2014 was the Year of the Female Rapper
If the past several years have finally proven, without a doubt, that female rappers can compete head-to-head with their male peers—something MC Lyte fans have been aware of for years)—2014 finally proved that those women can outperform their male counterparts.
Aside from Pharrell Williams’s airwave-devouring “Happy,” Iggy Azalea’s “Fancy” was the most inescapable song of the year. It spent two more weeks at number one on the Billboard Hot 100 chart than the two male-led number one rap singles (Eminem’s “The Monster” and Pitbull’s “Timber”) combined—and when Iggy’s Ariana Grande collaboration “Problem” went to number two, she became the only act besides the Beatles to take the top two spots at once with her first two charting tracks. In a year that produced a fair number of newly minted superstars—Grande, Sam Smith, 5 Seconds of Summer—Azalea still managed to get more attention (and hold onto it longer) than any of them.
And Iggy wasn’t alone. Nicki Minaj put two singles–her own “Anaconda” and “Bang Bang” with Ariana Grande and Jessie J–in the Top 10. With eight singles as either lead or featured artist on the Hot 100 ,she had more songs on the pop chart than either Drake or Lil Wayne. If that accomplishment alone wasn’t enough to prove where the real star power on the Young Money roster lies, Nicki used her posse cut “Only” not only to son both other rappers, but also to state, for the record, that she got where she is without sleeping with either of them—despite what rumors might say. When her deliriously salacious “Anaconda” video racked up more first-week views than Taylor Swift’s “Shake It Off,” it became clear that Minaj’s competition now extends well outside the boundaries of the rap world.
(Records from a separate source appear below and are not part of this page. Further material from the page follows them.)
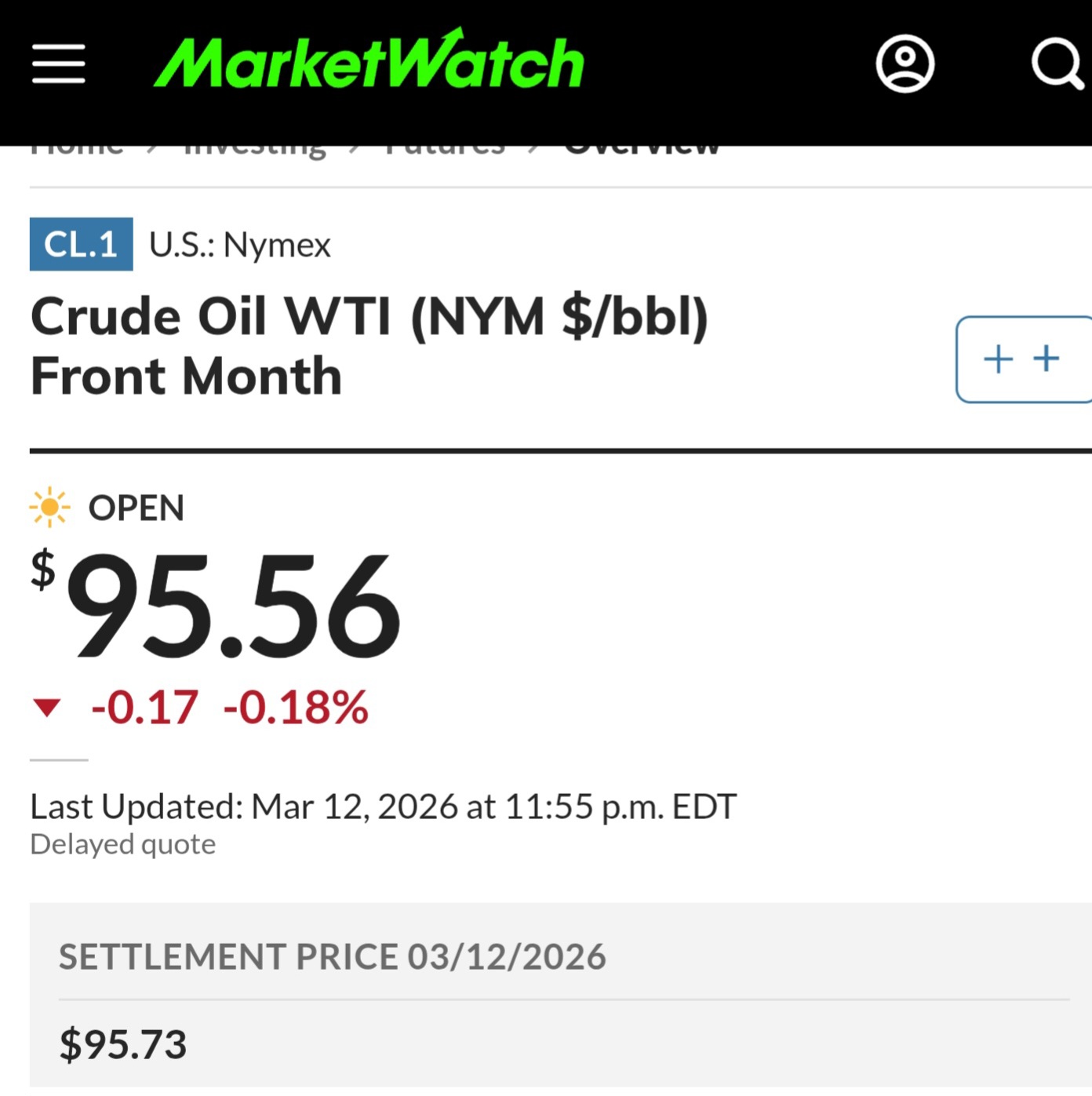The width and height of the screenshot is (1092, 1096).
Task: Add Crude Oil WTI to watchlist
Action: pyautogui.click(x=1022, y=359)
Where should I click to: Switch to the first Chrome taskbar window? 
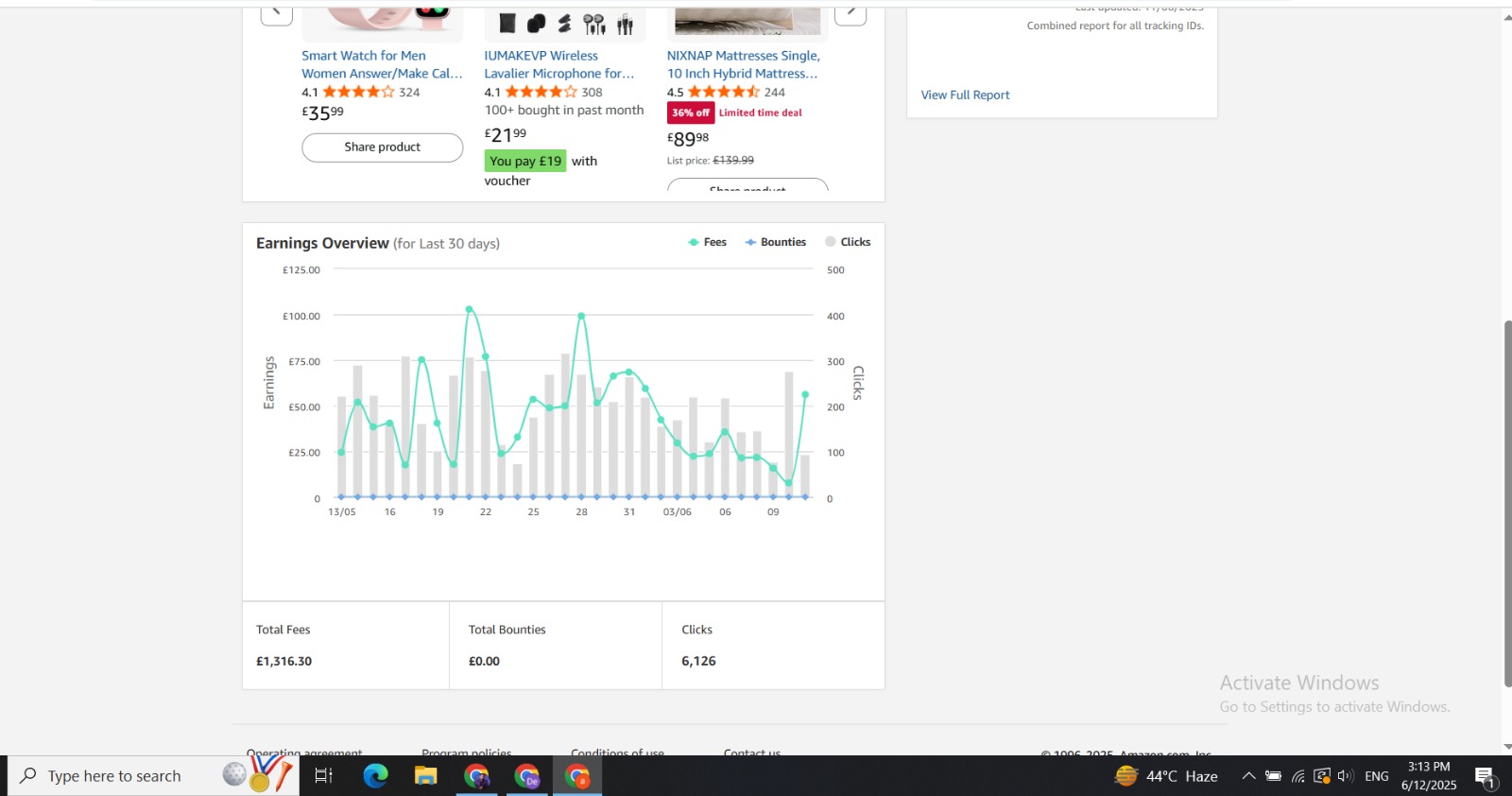coord(476,776)
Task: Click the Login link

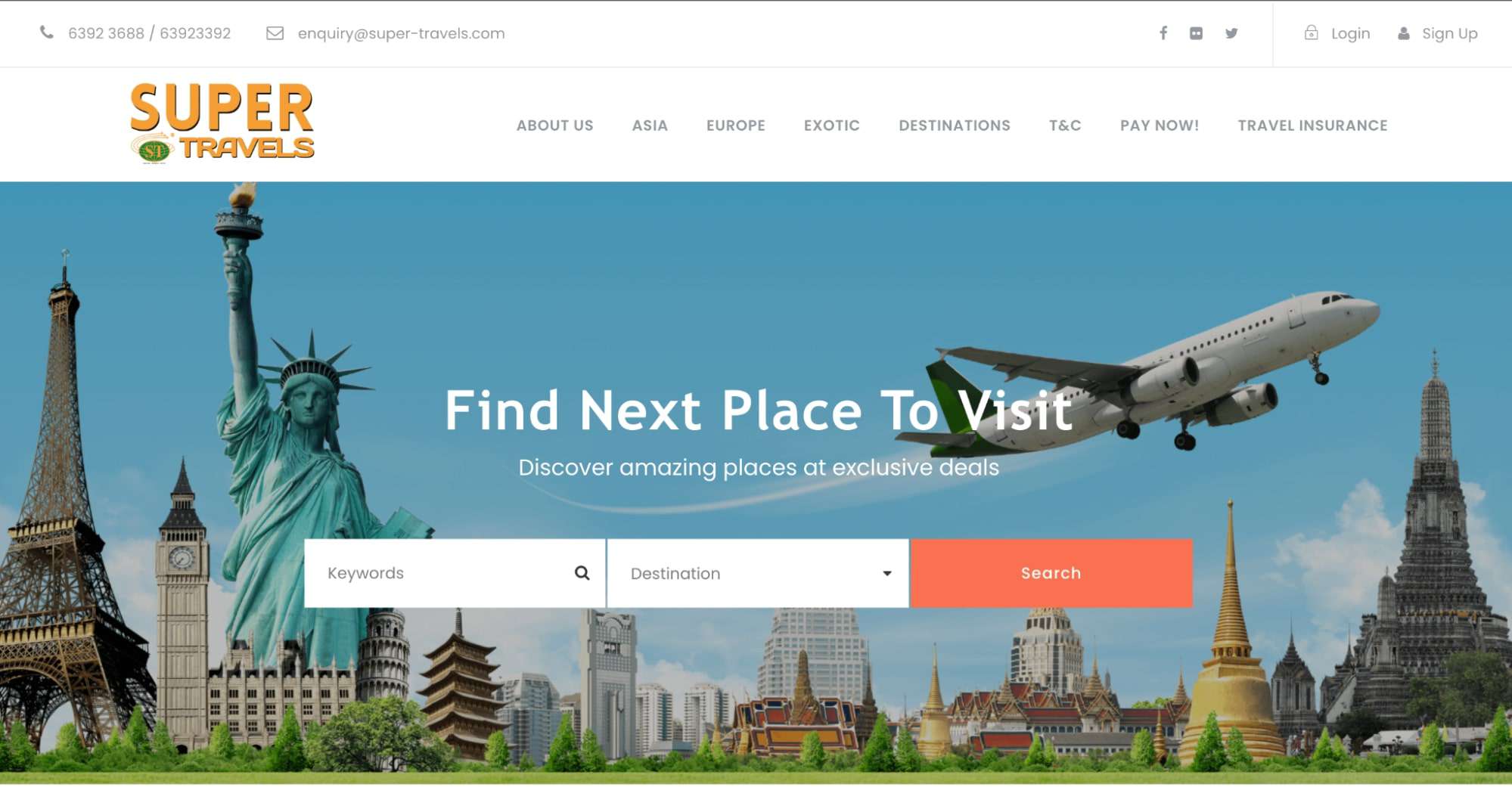Action: (1350, 33)
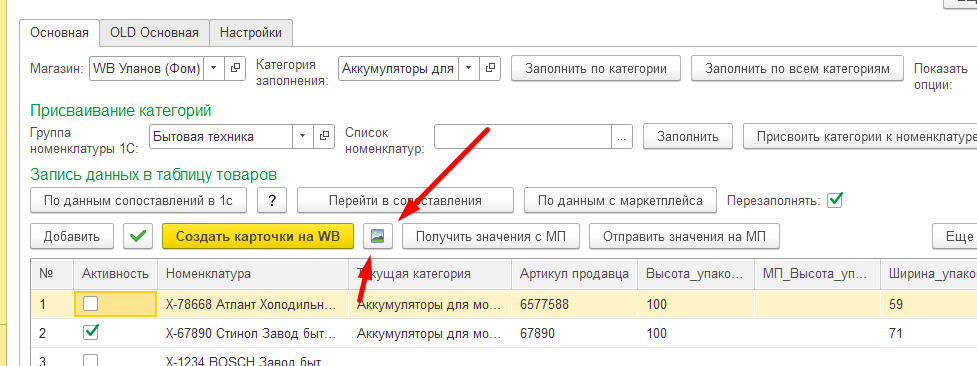Open the Настройки tab
The width and height of the screenshot is (977, 366).
[251, 32]
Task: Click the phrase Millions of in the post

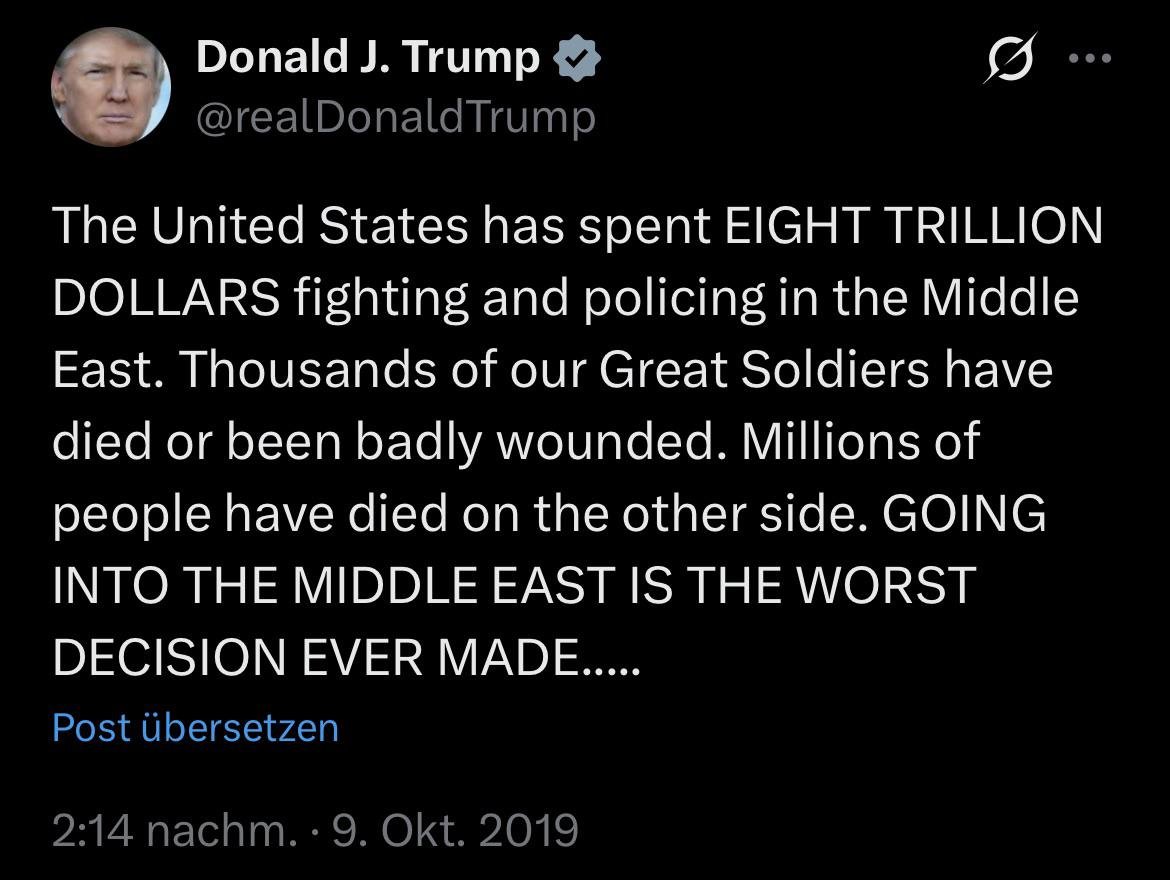Action: tap(861, 441)
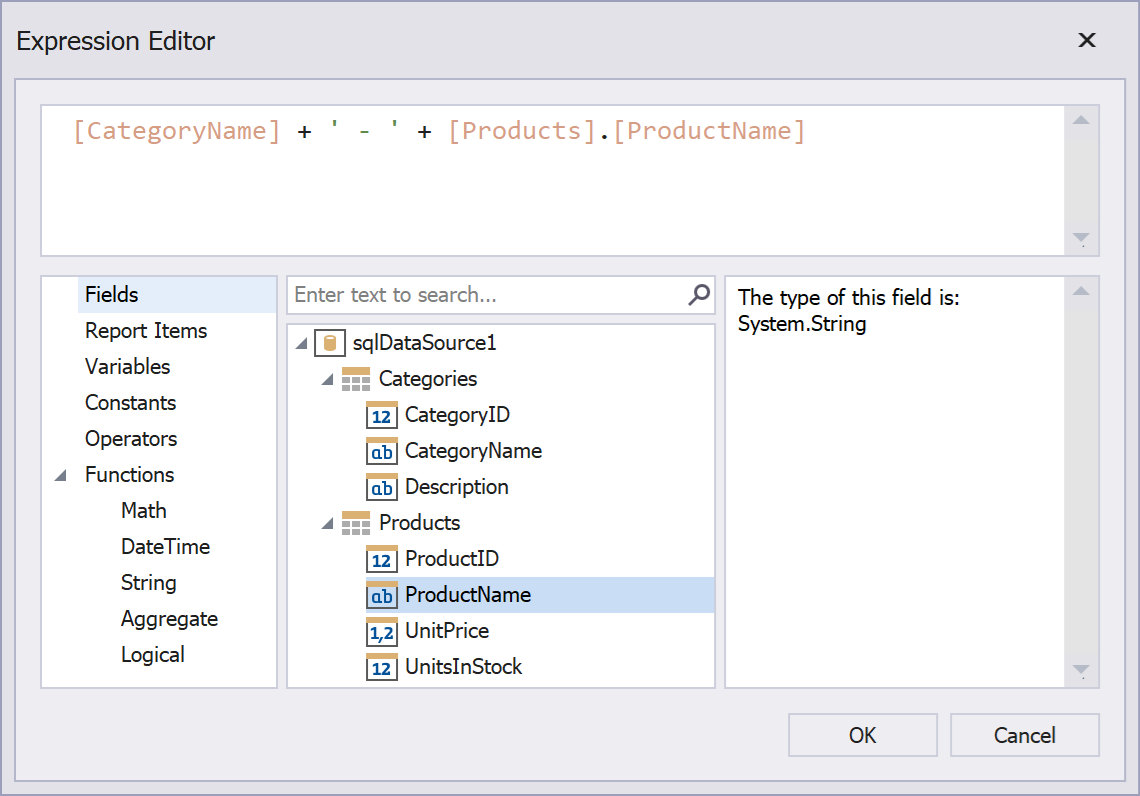This screenshot has width=1140, height=796.
Task: Click the CategoryName string field icon
Action: click(381, 451)
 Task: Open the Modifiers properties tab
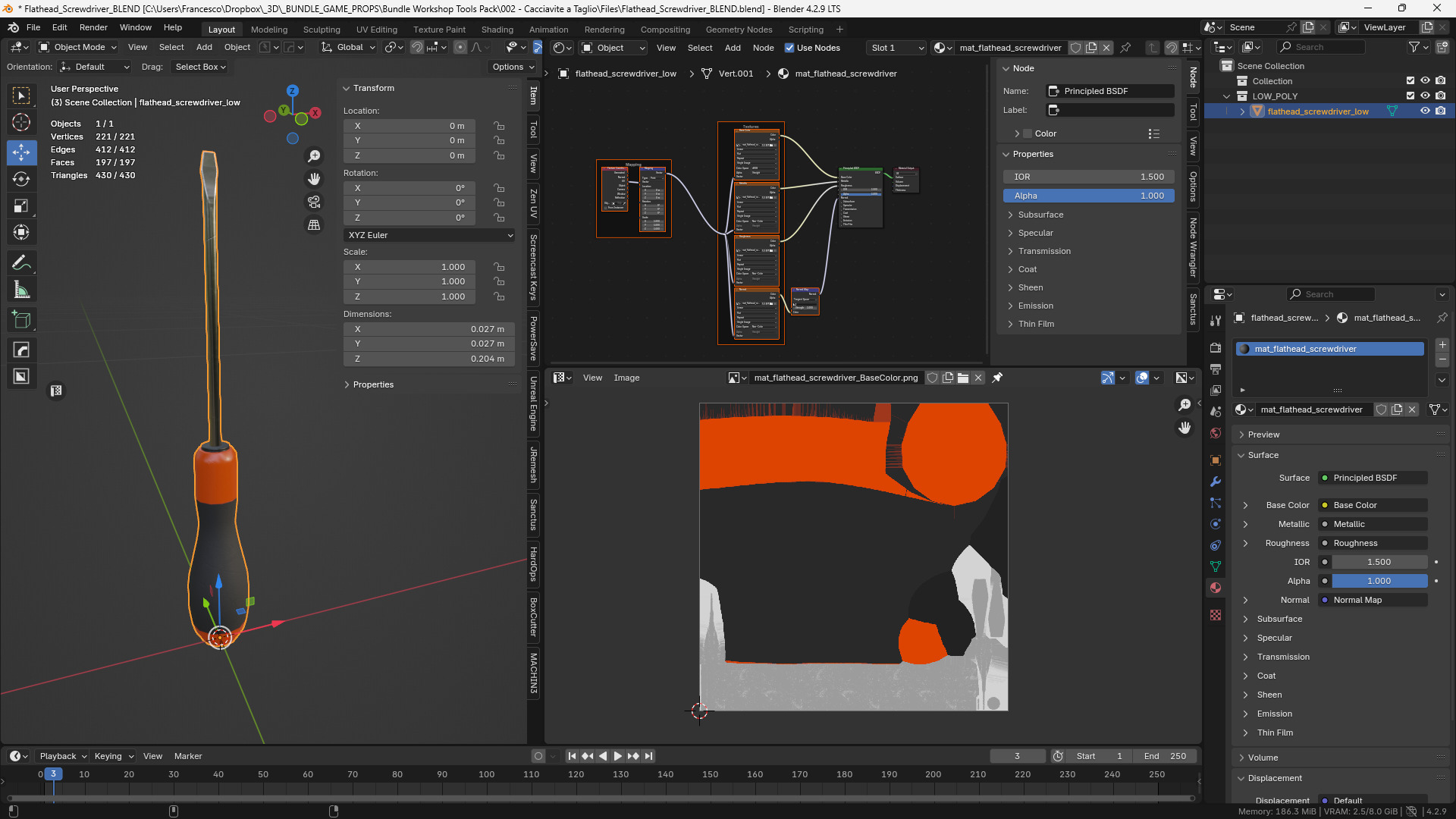coord(1216,482)
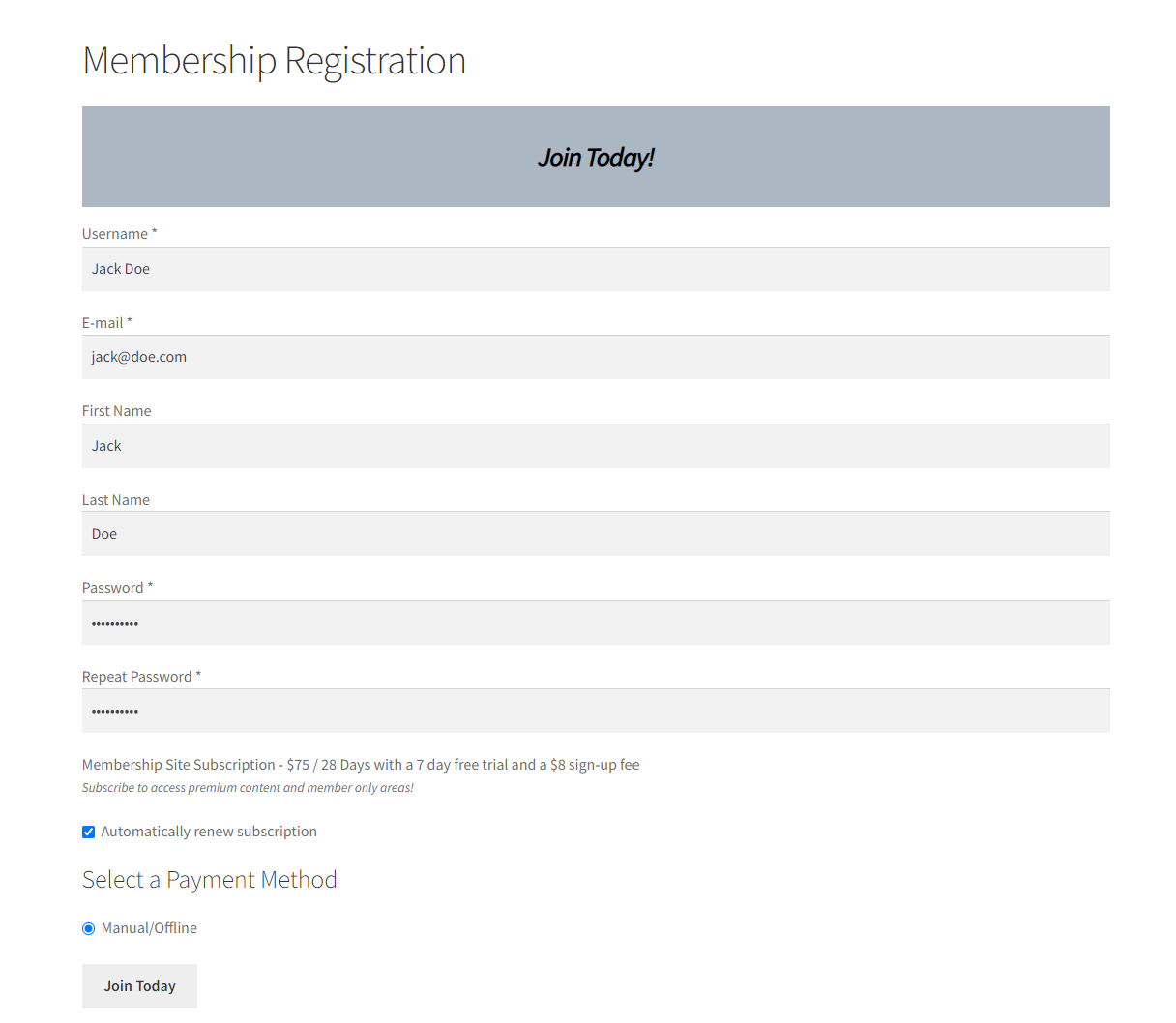
Task: Click the Membership Site Subscription price text
Action: (x=361, y=765)
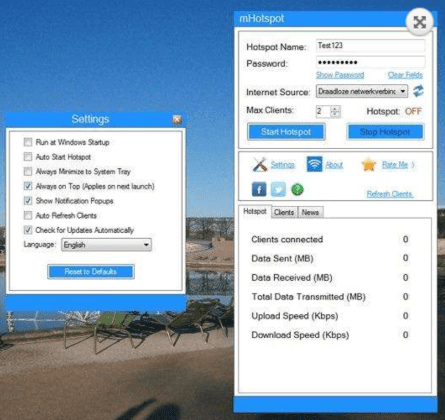Click the Rate Me star icon

(369, 165)
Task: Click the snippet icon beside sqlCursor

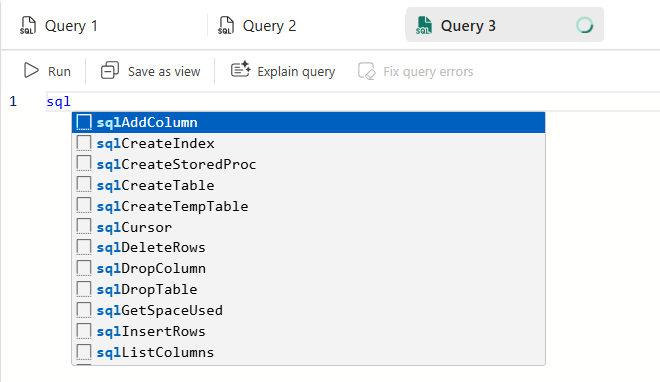Action: click(x=84, y=227)
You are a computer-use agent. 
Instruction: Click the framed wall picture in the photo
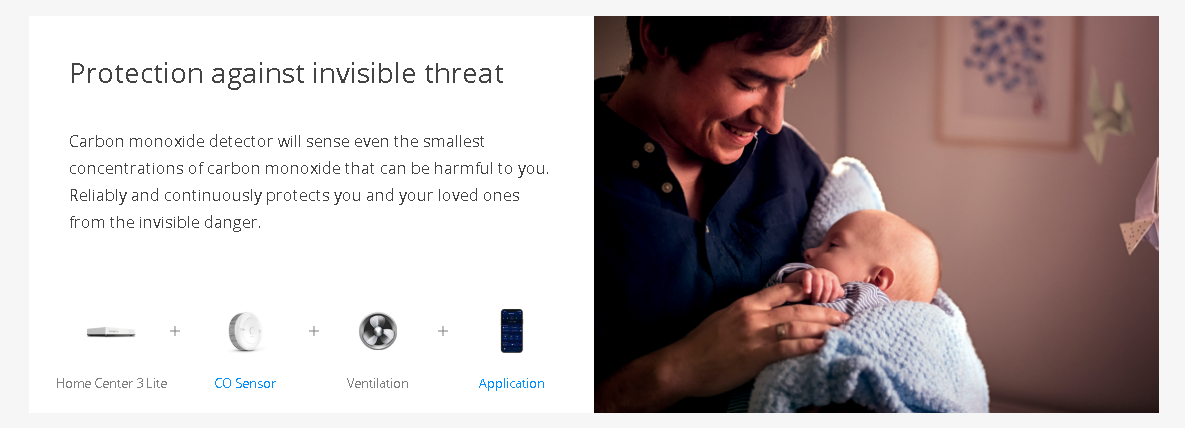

While Nicki and Iggy handily beat out all male competition to become the biggest rappers of the year, hip-hop’s girl power moment runs far deeper the Top Ten. Over the summer, a song called “Try Me” by a previously unknown Detroit rapper called Dej Loaf went viral first among Internet rap fans, then with mainstream listeners, eventually cracking the top half of the Hot 100. After pretty much every male MC tried their hand at rapping over the “Try Me” beat–and failed to match Dej’s preternaturally catchy original–she celebrated by inviting Terror Squad’s sole female member Remy Ma, fresh out of prison, to join her on an official remix.
Rapper and internet celebrity (and Iggy Azalea foe) Azealia Banks also made headlines when she successfully dissolved her contentious relationship with her label Universal. In November, she released her long-awaited debut album—Broke With Expensive Taste—on her own label, and landed it at number 30 on the Billboard album chart.
Then there were all the female rap artists who didn’t release albums this year, but still managed to move the needle—including Chicago MCs Sasha Go Hard and Katie Got Bandz, who both released mixtapes that highlight their emerging pop sides. With this much momentum and this much talent waiting in the wings, it seems likely that 2015 will turn out to be the Year of the Female Rapper too.